**Your goal**
Could you rewrite the records below with each "Open" swapped for "Expand", keeping everything else the same and omitting the pictures?

**Stored data**
····················
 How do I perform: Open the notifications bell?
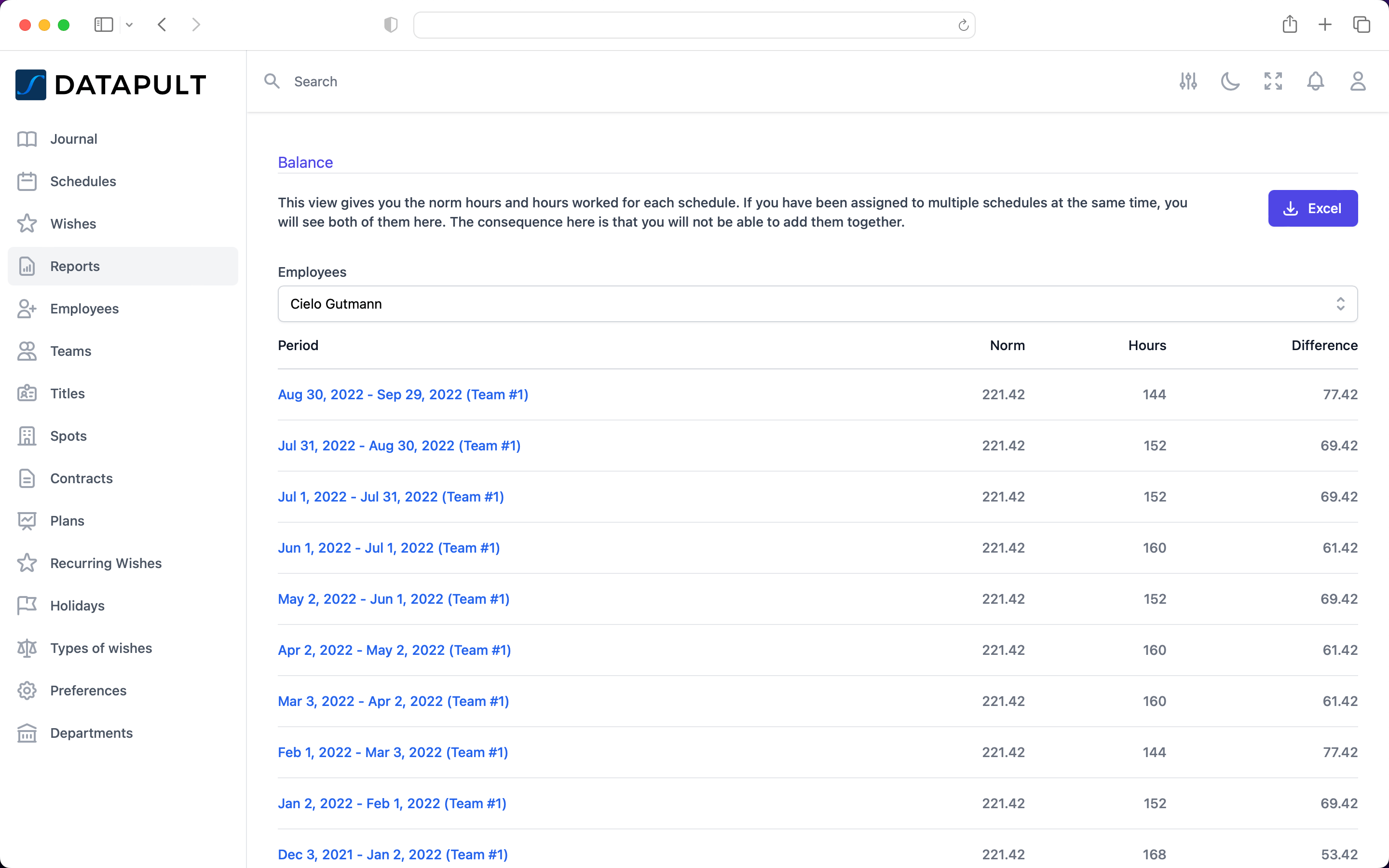[1315, 81]
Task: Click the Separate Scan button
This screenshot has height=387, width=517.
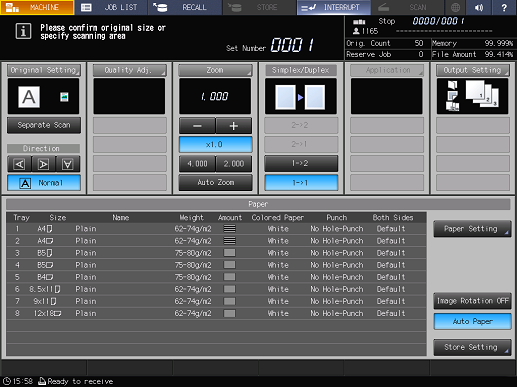Action: (x=44, y=125)
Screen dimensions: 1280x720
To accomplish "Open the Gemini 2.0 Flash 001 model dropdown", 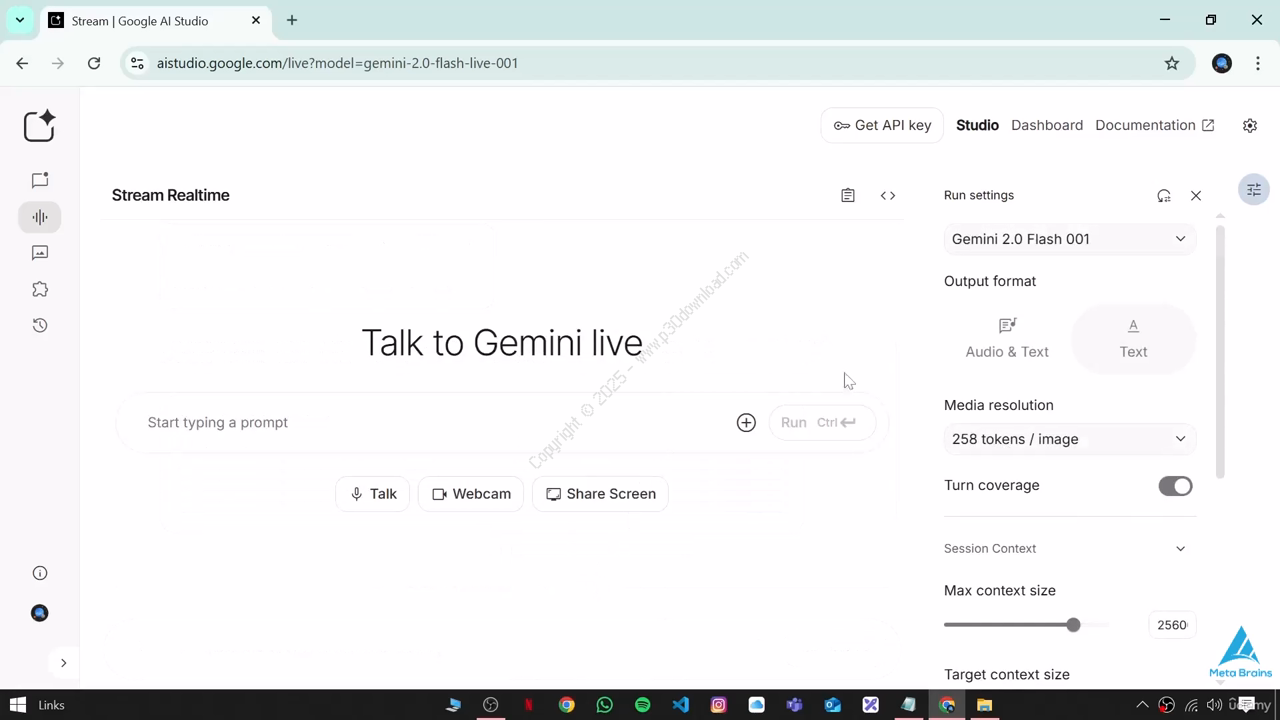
····················
**Exercise solution**
 How do I perform: Expand the notifications bell?
[1315, 81]
Task: Click the Separate Scan button
This screenshot has height=387, width=517.
Action: (x=44, y=125)
Screen dimensions: 1280x720
To accomplish "Expand the Gemini 2.0 Flash 001 model dropdown", 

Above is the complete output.